### What you have to do
Copy all entries verbatim and keep any pictures out of the copy.

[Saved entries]
···

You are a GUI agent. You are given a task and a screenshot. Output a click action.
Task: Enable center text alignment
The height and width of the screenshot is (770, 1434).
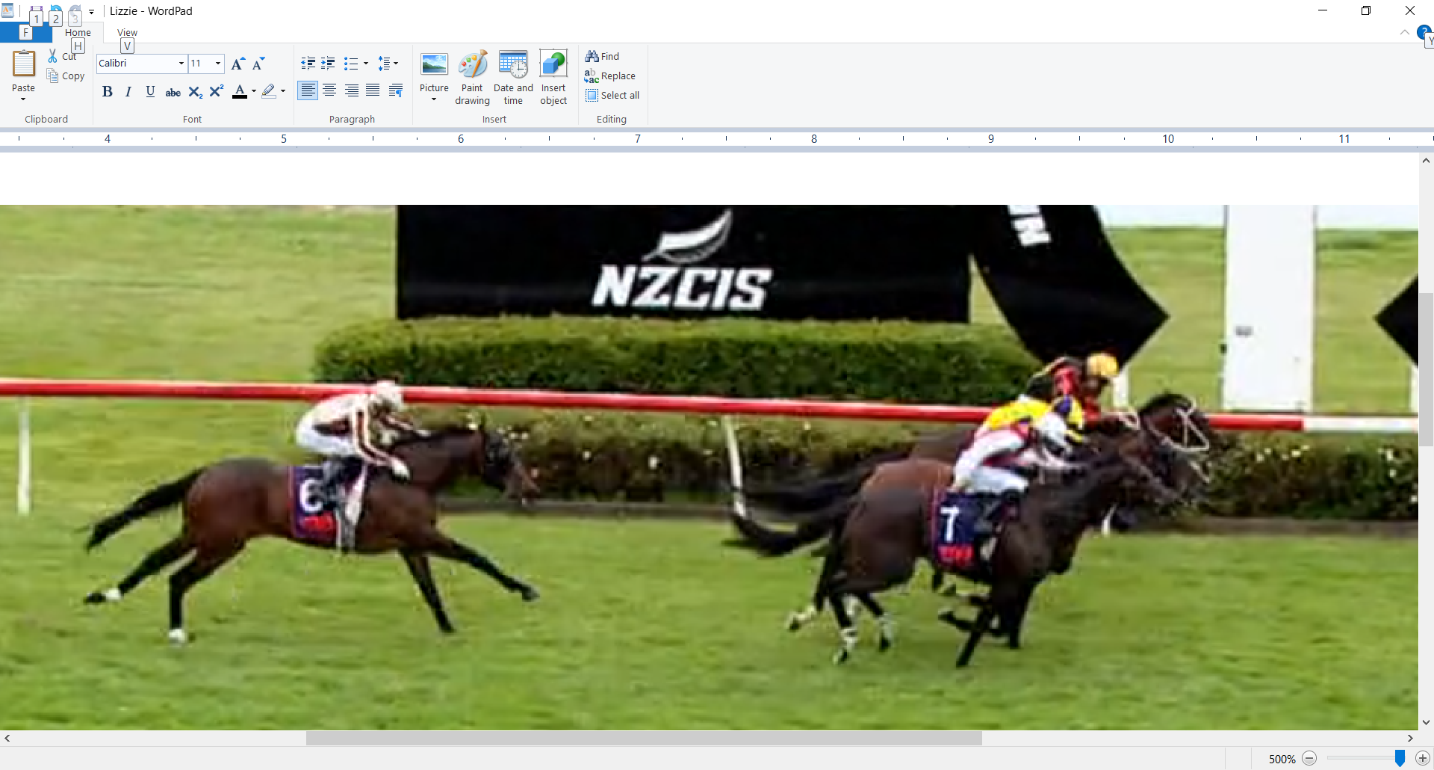[329, 90]

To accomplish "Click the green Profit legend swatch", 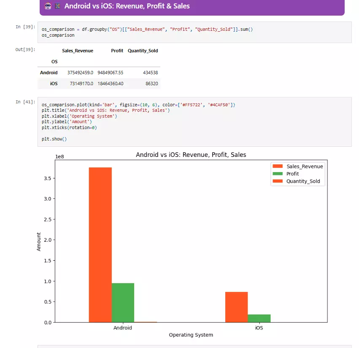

···

### Response
You are a GUI agent. You are given a task and a screenshot. Output a click action.
Task: Enable center text alignment
The height and width of the screenshot is (770, 1434).
[329, 90]

To accomplish "Click the green Profit legend swatch", 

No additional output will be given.